The Mystery of Edwin Drood
London: Chapman and Hall, 1870. First Edition, First Issue. Octavo, vii, 190, [2] pages, bound in contemporary quarter black leather over blue cloth covered boards by William Jackson, Bookbinder, Aberdeen, with binder’s ticket present. One original blue paper wrapper from the serial parts is bound in at the front. Spine with gilt-lettering and decoration. All edges gilt, marbled endpapers. Complete with engraved frontispiece, vignette title page, and twelve full-page plates by S. L. Fildes. The Mystery of Edwin Drood, published in 1870, is Charles Dickens’s final and famously unfinished novel, left incomplete at the time of his death. Issued originally in monthly parts, the book centers on the disappearance of Edwin Drood and unfolds as a dark, psychologically charged mystery set in the cathedral town of Cloisterham. The narrative explores themes of obsession, guilt, duplicity, and moral decay, with the sinister figure of John Jasper standing among Dickens’s most complex late creations.
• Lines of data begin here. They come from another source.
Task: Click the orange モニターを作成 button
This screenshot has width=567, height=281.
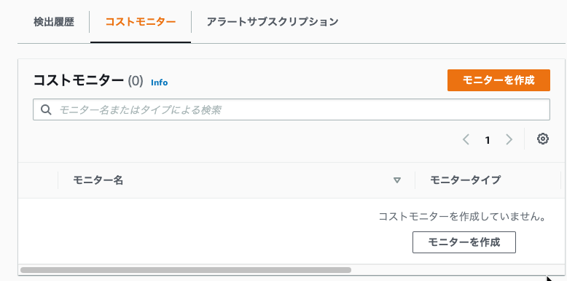Action: tap(498, 80)
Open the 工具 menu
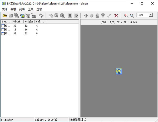The height and width of the screenshot is (122, 158). tap(31, 9)
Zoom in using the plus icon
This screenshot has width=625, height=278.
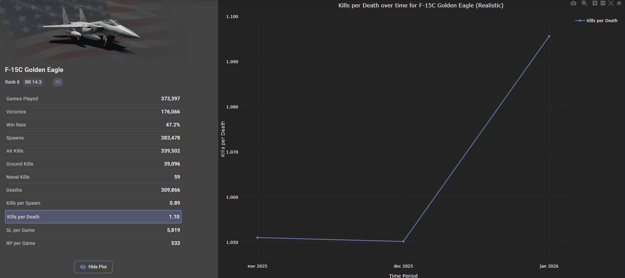click(x=595, y=3)
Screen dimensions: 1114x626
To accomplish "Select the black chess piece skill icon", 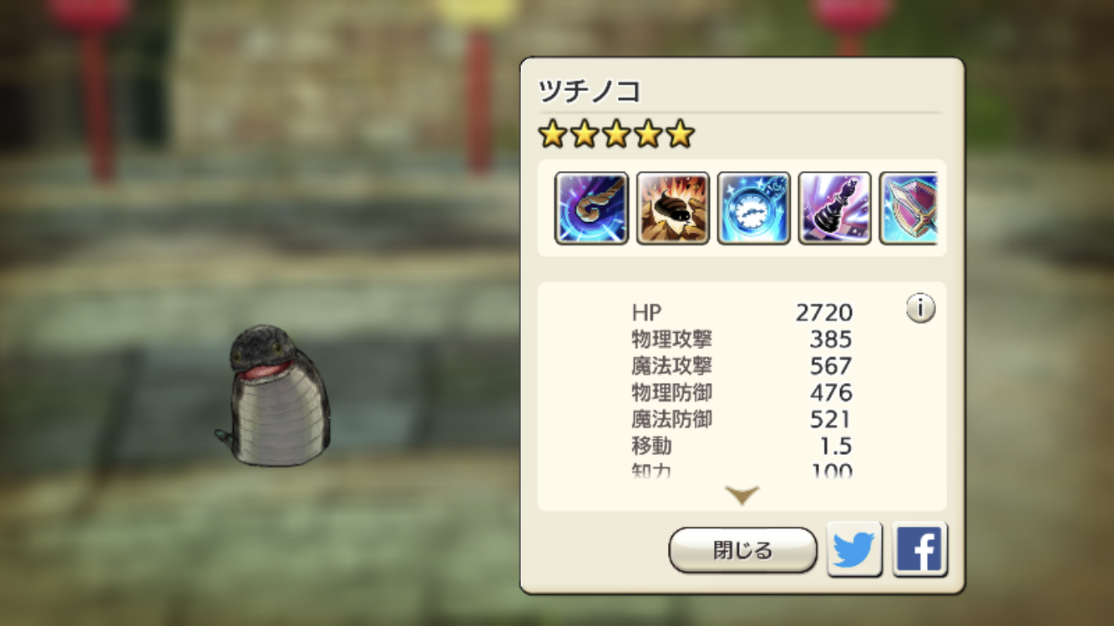I will (x=835, y=208).
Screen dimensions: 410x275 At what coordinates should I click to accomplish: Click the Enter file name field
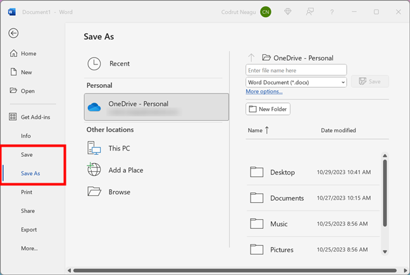[296, 70]
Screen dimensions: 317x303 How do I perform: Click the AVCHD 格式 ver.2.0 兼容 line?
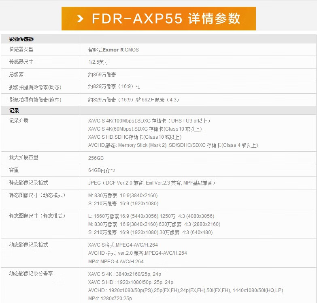click(137, 253)
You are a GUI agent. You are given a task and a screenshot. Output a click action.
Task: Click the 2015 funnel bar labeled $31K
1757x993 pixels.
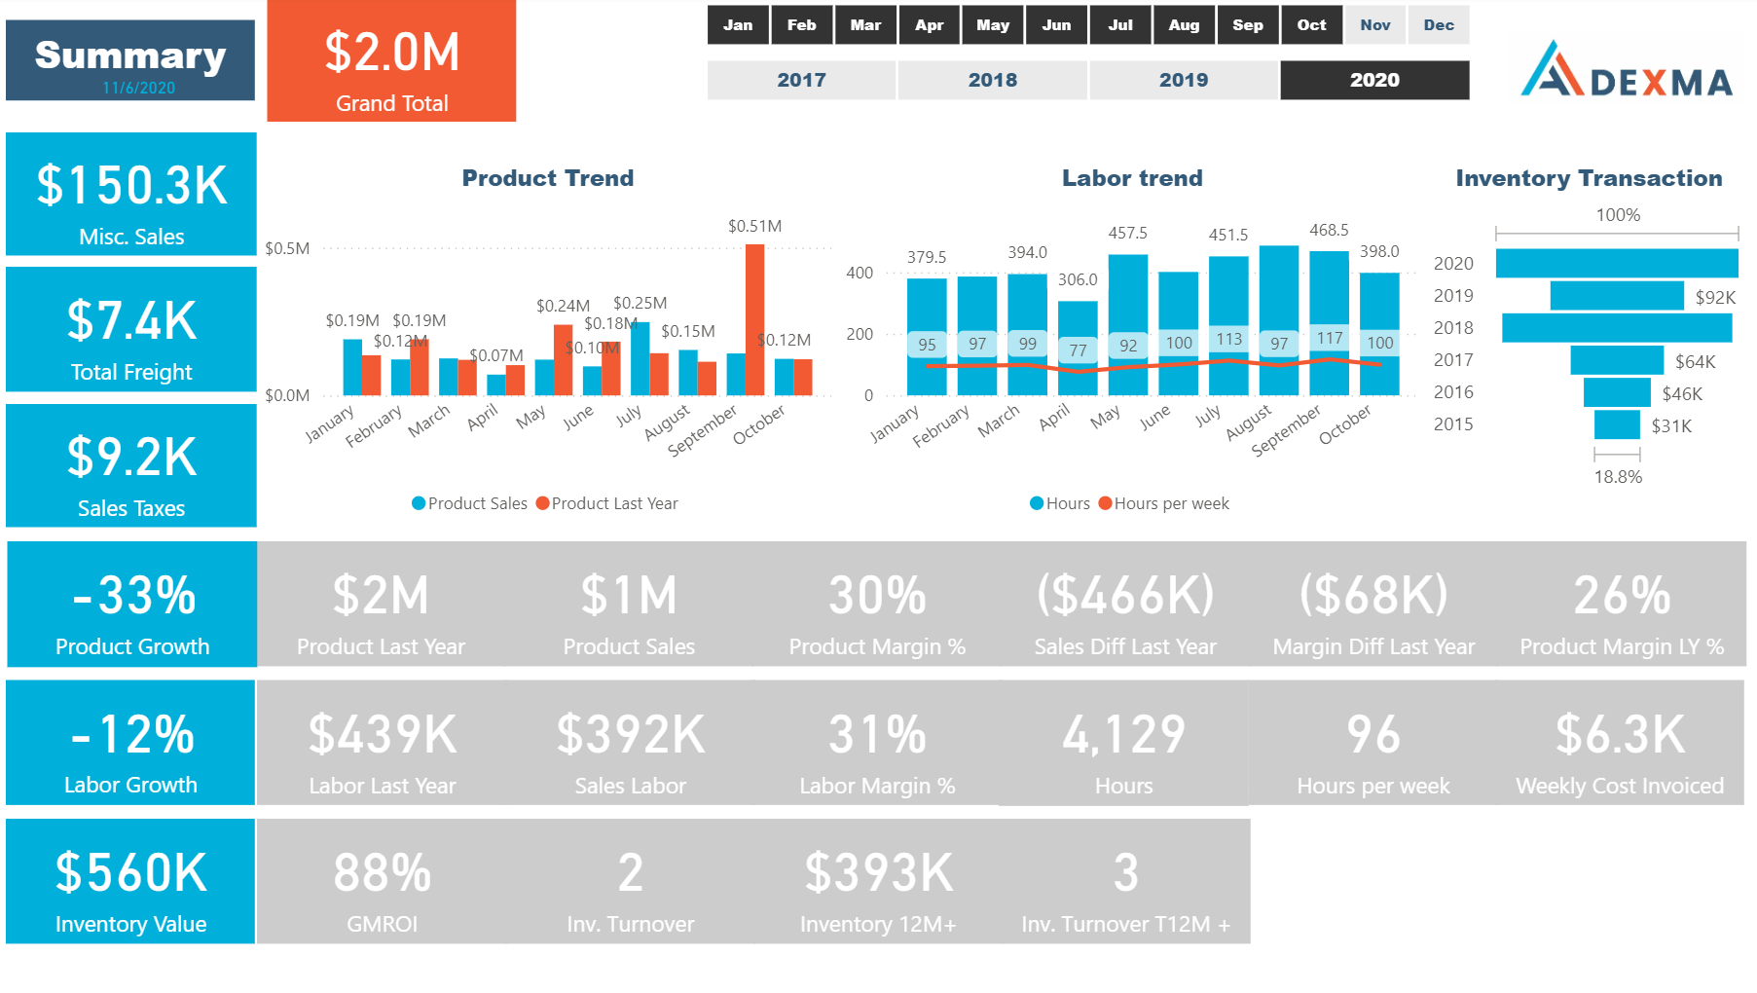(x=1617, y=424)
Written during the final phase of Dickens’s career, Edwin Drood marks a stylistic shift toward greater ambiguity and interior tension, and its unresolved ending has fueled more than a century of speculation and critical debate, securing its place as one of the most intriguing works in Victorian literature.
Provenance: Farrell family copy, with a laid-in ex-libris label (“Ex libris G. M. & J. H. Farrell – Lege felicissime”) and a handwritten letter dated February 27, 1963, from Jim Farrell, discussing the book’s first-edition status, serial issue, and contemporary Scottish binding.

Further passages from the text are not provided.